Copy the lines below word for word, leaving out the pictures.

▶ [RECORDS FOR THE EXERCISE]
- - - -

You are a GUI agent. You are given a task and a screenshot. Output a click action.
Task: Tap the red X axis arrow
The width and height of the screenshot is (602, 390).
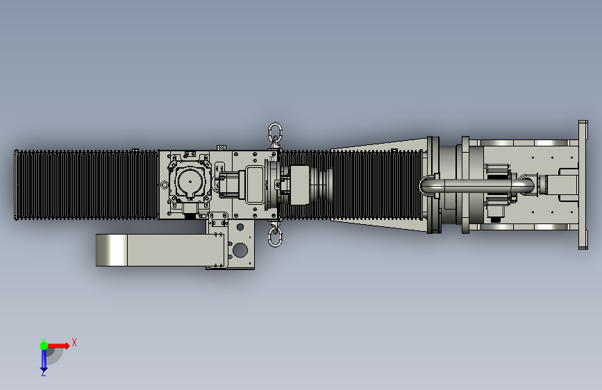pos(58,346)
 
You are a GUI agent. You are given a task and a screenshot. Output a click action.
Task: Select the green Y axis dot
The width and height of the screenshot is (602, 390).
pos(44,346)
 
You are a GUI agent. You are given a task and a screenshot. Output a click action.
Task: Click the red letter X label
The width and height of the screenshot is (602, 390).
pos(74,342)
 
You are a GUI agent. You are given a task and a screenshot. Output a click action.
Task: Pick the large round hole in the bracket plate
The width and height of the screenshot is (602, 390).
pos(240,251)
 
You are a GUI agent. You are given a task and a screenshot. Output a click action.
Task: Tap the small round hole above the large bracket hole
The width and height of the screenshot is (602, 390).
pos(240,227)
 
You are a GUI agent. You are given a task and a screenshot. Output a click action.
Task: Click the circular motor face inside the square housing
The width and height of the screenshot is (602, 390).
pos(190,182)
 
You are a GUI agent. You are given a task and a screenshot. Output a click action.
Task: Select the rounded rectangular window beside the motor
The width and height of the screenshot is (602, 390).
pos(253,185)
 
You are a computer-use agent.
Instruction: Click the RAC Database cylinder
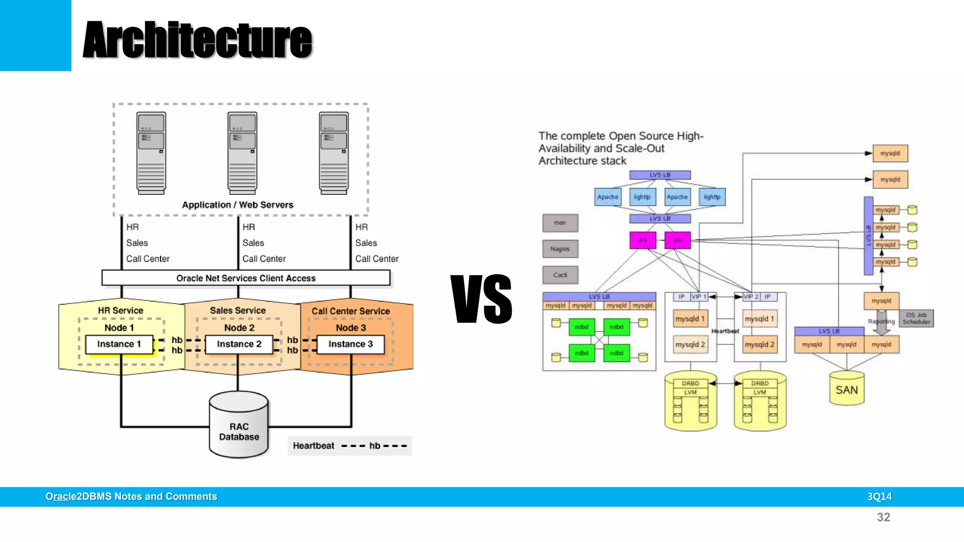point(239,426)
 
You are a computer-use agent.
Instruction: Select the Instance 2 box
point(239,344)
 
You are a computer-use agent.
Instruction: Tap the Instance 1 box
point(119,344)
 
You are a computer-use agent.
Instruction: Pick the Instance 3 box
point(350,344)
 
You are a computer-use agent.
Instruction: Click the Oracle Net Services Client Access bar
point(246,278)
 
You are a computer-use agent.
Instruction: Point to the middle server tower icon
point(242,153)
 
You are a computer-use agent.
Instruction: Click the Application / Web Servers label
point(238,205)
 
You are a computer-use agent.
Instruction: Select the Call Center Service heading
point(351,311)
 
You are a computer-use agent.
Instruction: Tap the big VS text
point(481,299)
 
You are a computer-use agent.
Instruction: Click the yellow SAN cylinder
point(846,389)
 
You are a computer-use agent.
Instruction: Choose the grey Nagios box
point(560,249)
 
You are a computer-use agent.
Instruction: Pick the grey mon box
point(560,223)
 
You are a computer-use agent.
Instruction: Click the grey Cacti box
point(560,275)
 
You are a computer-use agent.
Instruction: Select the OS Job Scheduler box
point(916,319)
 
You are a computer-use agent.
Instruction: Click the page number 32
point(883,517)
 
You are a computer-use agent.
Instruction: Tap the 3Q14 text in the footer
point(879,496)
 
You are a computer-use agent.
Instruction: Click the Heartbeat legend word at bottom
point(313,446)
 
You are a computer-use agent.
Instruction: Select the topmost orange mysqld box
point(890,153)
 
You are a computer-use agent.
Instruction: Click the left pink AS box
point(643,240)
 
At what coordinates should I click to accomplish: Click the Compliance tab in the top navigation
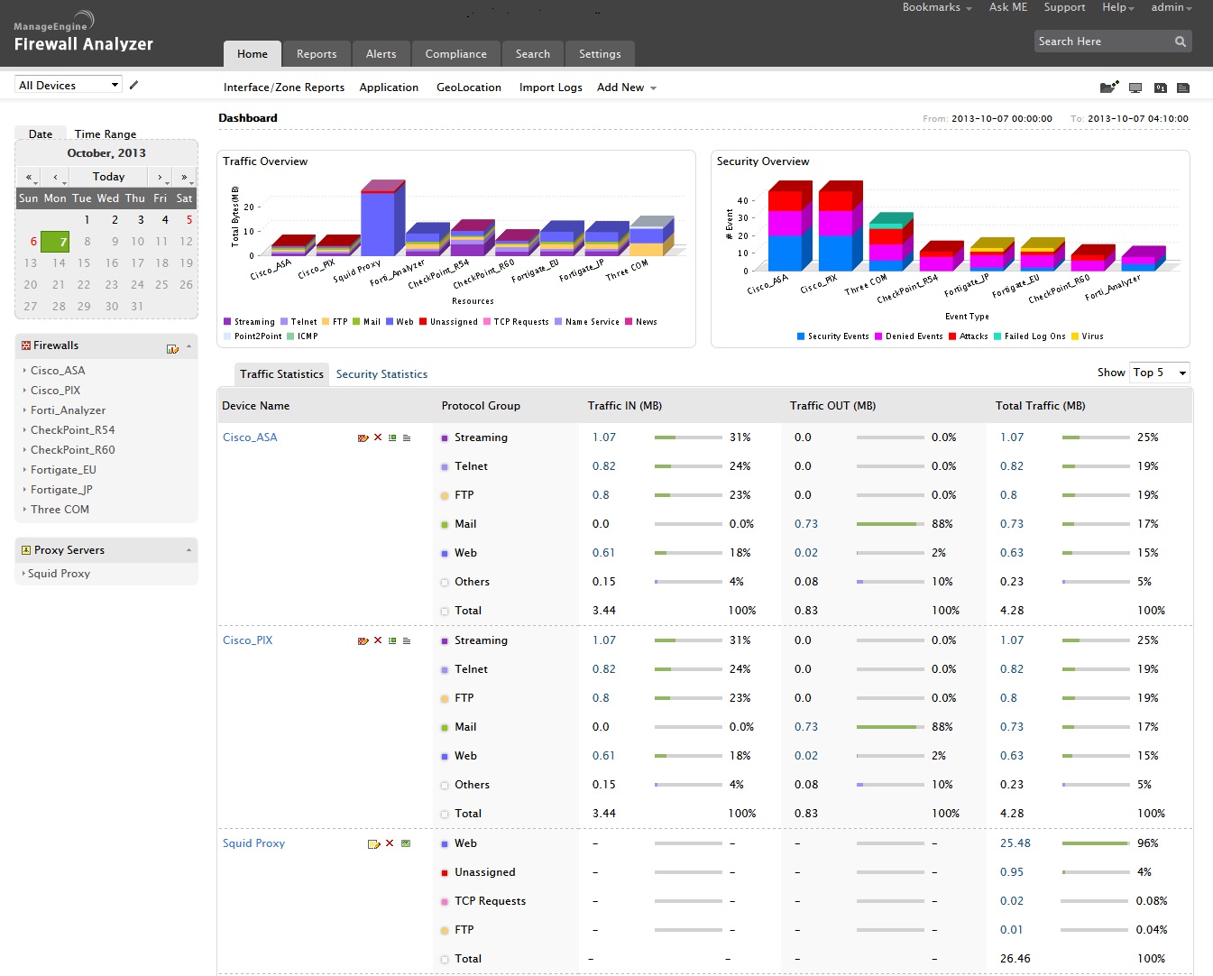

- - - -

▶ [TASK ANSWER]
You are a GUI agent. You are given a task and a screenshot. Output a click action.
Task: Tap the red X axis arrow
The width and height of the screenshot is (602, 390).
pos(58,346)
 
You are a GUI agent. You are given a task and a screenshot. Output a click action.
Task: Select the green Y axis dot
The width and height of the screenshot is (602, 390).
pos(44,346)
 
You are a GUI agent. You are given a task and a screenshot. Output a click action.
Task: Click the red letter X label
The width and height of the screenshot is (602, 390).
pos(74,342)
 
You are a GUI agent. You are given a task and a screenshot. Output a click action.
Task: Pick the large round hole in the bracket plate
The width and height of the screenshot is (602, 390).
pos(240,251)
 
You are a GUI agent. You are given a task and a screenshot. Output a click action.
Task: Tap the small round hole above the large bracket hole
The width and height of the screenshot is (602, 390).
pos(240,227)
 
You are a GUI agent. You are given a task and a screenshot. Output a click action.
Task: Click the circular motor face inside the square housing
The width and height of the screenshot is (602, 390).
pos(190,182)
 
You are a GUI agent. You are given a task and a screenshot. Output a click action.
Task: Select the rounded rectangular window beside the motor
The width and height of the screenshot is (602, 390).
pos(253,185)
 
You are a computer-use agent.
Instruction: Click the RAC Database cylinder
point(239,426)
 
You are a computer-use agent.
Instruction: Select the Instance 2 box
point(239,344)
 
You are a computer-use agent.
Instruction: Tap the Instance 1 box
point(119,344)
 
You are a computer-use agent.
Instruction: Pick the Instance 3 box
point(350,344)
 
You are a computer-use agent.
Instruction: Click the Oracle Net Services Client Access bar
point(246,278)
 
You are a computer-use agent.
Instruction: Point to the middle server tower icon
point(242,153)
 
You are a computer-use agent.
Instruction: Click the Application / Web Servers label
point(238,205)
 
You are a computer-use agent.
Instruction: Select the Call Center Service heading
point(351,311)
 
You are a computer-use agent.
Instruction: Tap the big VS text
point(481,299)
 
You are a computer-use agent.
Instruction: Click the yellow SAN cylinder
point(846,389)
 
You are a computer-use agent.
Instruction: Choose the grey Nagios box
point(560,249)
 
You are a computer-use agent.
Instruction: Pick the grey mon box
point(560,223)
 
You are a computer-use agent.
Instruction: Click the grey Cacti box
point(560,275)
 
You are a computer-use agent.
Instruction: Select the OS Job Scheduler box
point(916,319)
 
You are a computer-use agent.
Instruction: Click the page number 32
point(883,517)
 
You are a computer-use agent.
Instruction: Tap the 3Q14 text in the footer
point(879,496)
 
You are a computer-use agent.
Instruction: Click the Heartbeat legend word at bottom
point(313,446)
 
You are a computer-use agent.
Instruction: Select the topmost orange mysqld box
point(890,153)
 
You are a computer-use agent.
Instruction: Click the left pink AS box
point(643,240)
 
At what coordinates should I click to accomplish: Click the Compliance tab in the top navigation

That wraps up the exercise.